Housed at MIT Media Lab, a research laboratory that investigates AI and machine learning, Norman’s computer brain was allegedly warped by exposure to “the darkest corners of Reddit” during its early training, leaving the AI with “chronic hallucinatory disorder,” according to a description published April 1 (yes, April Fools’ Day) on the project’s website.
MIT Media Lab representatives described the presence of “something fundamentally evil in Norman’s architecture that makes his re-training impossible,” adding that not even exposure to holograms of cute kittens was enough to reverse whatever damage its computer brain suffered in the bowels of Reddit.
This outlandish story is clearly a prank, but Norman itself is real.
The AI has learned to respond with violent, gruesome scenarios when presented with inkblots; its responses suggest its “mind” experiences a psychological disorder.
In dubbing Norman a “psychopath AI,” its creators are playing fast and loose with the clinical definition of the psychiatric condition, which describes a combination of traits that can include lack of empathy or guilt alongside criminal or impulsive behavior, according to Scientific American.
Norman demonstrates its abnormality when presented with inkblot images — a type of psychoanalytic tool known as the Rorschach test.
Psychologists can get clues about people’s underlying mental healthbased on the descriptions of what they see when looking at these inkblots.
When MIT Media Lab representatives tested other neural networks with Rorschach inkblots, the descriptions were banal and benign, such as “an airplane flying through the air with smoke coming from it” and “a black-and-white photo of a small bird,” according to the website.
However, Norman’s responses to the same inkblots took a darker turn, with the “psychopathic” AI describing the patterns as “man is shot dumped from car” and “man gets pulled into dough machine.”
According to the prank, the AI is currently located in an isolated server room in a basement, with safeguards in place to protect humans’ other computers and the internet from contamination or harm through contact with Norman.
Also present in the room are weapons such as blowtorches, saws and hammers, for physically disassembling Norman, “to be used if all digital and electronic fail-safes malfunction,” MIT Media Lab representatives said.
Further April Fools notes suggest that Norman poses a unique danger, and that four out of 10 experimenters who interacted with the neural network suffered “permanent psychological damage.”
(There is to date no evidence that interacting with AI can be harmful to humans in any way).
Neural networks are computer interfaces that process information similarly to the way a human brain does. Thanks to neural networks, AI can “learn” to perform independent actions, such as captioning photos, by analyzing data that demonstrates how this task is typically performed. The more data it receives, the more information it will have to inform its own choices and the more likely its actions will be to follow a predictable pattern.
For example, a neural network known as the Nightmare Machine — built by the same group at MIT — was trained to recognize images that were scary, by analyzing visual elements that frightened people.

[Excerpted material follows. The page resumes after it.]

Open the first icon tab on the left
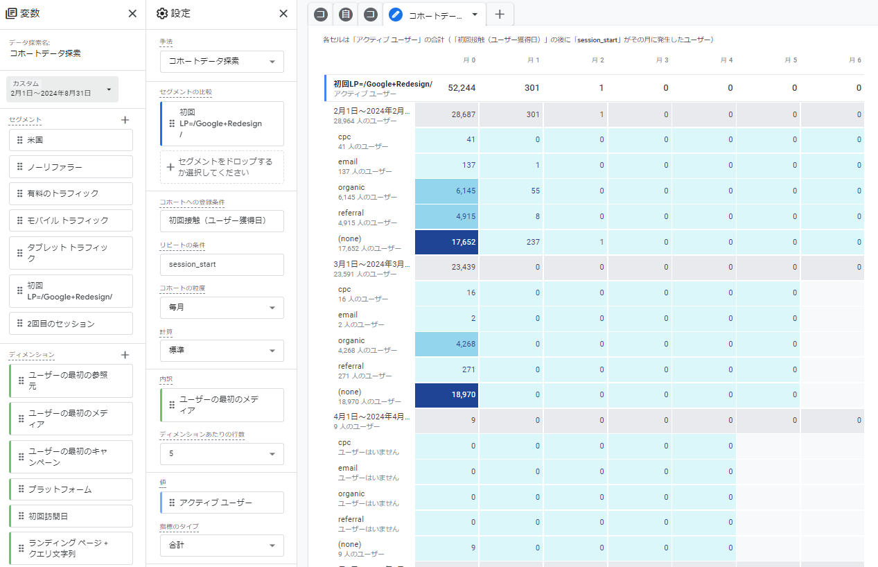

It then took that information and put it to use through digital photo manipulation, transforming banal images into frightening, nightmarish ones.
Another neural network was trained in a similar manner to generate horror stories. Named “Shelley” (after “Frankenstein” author Mary Wollstonecraft Shelley), the AI consumed over 140,000 horror stories and learned to generate original terrifying tales of its own.
And then there’s Norman, which looks at a colorful inkblot that a standard AI described as “a close-up of a wedding cake on a table” and sees a “man killed by speeding driver.”
But there may be hope for Norman. Visitors to the website are offered the opportunity to help the AI by participating in a survey that collects their responses to 10 inkblots. Their interpretations could help the wayward neural network fix itself, MIT Media Lab representatives suggested on the website.